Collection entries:
○ ○ ○ ○
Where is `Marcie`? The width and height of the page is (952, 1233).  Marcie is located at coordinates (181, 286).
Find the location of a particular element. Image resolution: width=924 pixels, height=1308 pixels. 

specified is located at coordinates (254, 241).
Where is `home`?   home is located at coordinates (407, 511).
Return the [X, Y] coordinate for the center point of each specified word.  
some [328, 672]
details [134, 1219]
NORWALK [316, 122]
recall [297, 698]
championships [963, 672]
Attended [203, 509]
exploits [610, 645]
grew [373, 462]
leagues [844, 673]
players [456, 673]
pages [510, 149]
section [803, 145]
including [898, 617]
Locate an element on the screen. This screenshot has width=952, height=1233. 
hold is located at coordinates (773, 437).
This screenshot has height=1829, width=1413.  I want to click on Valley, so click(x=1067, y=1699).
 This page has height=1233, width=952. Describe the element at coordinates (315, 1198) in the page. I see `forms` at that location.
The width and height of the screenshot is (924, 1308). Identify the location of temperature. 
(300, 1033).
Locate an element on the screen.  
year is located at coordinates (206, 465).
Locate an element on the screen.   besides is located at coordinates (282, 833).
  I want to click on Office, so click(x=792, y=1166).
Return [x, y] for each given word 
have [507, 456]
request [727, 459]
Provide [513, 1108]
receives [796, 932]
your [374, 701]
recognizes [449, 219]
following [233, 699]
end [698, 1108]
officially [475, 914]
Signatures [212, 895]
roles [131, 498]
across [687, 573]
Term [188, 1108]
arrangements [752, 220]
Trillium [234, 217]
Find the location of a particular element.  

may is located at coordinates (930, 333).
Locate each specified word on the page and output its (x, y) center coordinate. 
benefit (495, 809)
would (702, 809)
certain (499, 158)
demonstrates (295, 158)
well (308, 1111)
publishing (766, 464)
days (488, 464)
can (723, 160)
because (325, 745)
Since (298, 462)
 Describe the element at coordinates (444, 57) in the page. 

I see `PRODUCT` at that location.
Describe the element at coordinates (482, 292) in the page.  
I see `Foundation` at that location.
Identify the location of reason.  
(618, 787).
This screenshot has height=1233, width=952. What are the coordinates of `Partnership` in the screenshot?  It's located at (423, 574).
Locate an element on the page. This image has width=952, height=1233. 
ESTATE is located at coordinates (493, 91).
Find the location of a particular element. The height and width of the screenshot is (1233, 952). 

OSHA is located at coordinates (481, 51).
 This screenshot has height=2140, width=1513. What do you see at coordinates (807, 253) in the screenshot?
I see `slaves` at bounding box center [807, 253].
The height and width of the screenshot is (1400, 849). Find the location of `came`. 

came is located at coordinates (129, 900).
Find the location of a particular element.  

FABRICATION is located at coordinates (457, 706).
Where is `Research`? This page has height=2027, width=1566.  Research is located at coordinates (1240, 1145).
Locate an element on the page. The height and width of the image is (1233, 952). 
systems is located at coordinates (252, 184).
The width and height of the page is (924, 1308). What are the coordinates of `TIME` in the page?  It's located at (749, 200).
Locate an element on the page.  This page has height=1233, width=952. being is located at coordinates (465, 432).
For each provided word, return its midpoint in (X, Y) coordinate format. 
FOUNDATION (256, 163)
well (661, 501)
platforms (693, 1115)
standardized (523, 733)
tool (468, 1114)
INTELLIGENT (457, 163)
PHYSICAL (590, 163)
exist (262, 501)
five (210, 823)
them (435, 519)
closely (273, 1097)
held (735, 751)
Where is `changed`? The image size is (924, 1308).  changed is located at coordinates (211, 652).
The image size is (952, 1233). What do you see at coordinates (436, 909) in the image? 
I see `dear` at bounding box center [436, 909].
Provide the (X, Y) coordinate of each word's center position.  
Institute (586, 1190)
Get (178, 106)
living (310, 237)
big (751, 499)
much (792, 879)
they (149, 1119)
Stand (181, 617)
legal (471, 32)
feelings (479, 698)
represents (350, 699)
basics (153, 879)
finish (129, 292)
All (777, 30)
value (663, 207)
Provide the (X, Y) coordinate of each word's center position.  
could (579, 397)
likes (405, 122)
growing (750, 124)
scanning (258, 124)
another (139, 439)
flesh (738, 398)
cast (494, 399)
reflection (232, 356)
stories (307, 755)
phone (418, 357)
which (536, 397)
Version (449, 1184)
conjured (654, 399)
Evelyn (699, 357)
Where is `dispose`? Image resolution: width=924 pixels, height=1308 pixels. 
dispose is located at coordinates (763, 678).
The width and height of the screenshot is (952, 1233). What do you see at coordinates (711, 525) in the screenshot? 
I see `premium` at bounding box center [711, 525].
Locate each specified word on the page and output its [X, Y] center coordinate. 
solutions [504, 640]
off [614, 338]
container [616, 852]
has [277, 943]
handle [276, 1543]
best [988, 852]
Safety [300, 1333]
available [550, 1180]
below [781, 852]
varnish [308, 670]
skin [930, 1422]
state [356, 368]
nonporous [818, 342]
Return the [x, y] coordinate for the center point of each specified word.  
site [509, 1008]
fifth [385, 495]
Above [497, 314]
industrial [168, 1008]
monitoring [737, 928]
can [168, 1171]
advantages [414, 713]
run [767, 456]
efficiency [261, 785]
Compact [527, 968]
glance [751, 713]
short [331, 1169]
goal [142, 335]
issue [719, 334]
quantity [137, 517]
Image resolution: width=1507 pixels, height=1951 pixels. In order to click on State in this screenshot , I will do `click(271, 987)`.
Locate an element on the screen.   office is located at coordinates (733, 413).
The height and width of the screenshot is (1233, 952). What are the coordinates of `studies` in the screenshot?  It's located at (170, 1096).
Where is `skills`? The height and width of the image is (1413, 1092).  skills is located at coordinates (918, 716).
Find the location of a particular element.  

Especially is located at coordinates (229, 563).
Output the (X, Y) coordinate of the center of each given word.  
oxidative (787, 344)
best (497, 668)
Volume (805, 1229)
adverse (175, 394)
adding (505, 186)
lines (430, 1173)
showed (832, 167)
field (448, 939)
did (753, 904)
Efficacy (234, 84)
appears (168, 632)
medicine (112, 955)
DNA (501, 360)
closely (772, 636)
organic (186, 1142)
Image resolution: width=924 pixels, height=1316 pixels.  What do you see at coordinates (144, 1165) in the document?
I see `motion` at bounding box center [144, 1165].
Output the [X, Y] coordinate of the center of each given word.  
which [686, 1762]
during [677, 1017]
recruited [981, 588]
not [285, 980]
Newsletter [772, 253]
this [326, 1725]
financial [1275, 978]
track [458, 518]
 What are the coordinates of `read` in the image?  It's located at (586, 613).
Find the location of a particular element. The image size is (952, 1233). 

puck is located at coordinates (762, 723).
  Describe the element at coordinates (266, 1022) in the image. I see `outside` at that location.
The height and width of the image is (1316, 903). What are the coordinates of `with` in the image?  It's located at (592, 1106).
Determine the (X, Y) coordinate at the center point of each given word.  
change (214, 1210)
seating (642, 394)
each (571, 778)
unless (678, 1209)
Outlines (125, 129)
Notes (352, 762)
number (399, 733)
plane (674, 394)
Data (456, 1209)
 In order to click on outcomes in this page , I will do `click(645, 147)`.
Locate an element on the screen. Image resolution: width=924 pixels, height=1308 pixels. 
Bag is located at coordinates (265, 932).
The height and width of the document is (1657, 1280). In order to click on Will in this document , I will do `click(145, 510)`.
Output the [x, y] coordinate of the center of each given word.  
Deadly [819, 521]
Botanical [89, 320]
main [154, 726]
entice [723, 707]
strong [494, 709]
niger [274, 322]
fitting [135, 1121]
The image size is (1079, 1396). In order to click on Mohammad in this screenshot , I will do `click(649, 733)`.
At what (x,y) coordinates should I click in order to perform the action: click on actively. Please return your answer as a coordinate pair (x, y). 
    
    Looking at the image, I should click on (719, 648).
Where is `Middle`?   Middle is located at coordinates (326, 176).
○ ○ ○ ○
### TASK DETAILS:
Gather every line from the collection entries above that contains the string "pixels", and list those lines.

### THE OUTPUT:
Find the location of a particular element. Image resolution: width=924 pixels, height=1308 pixels. 
Where is `dispose`? Image resolution: width=924 pixels, height=1308 pixels. 
Image resolution: width=1507 pixels, height=1951 pixels. In order to click on State in this screenshot , I will do `click(271, 987)`.
Image resolution: width=924 pixels, height=1316 pixels.  What do you see at coordinates (144, 1165) in the document?
Locate an element on the screen. Image resolution: width=924 pixels, height=1308 pixels. 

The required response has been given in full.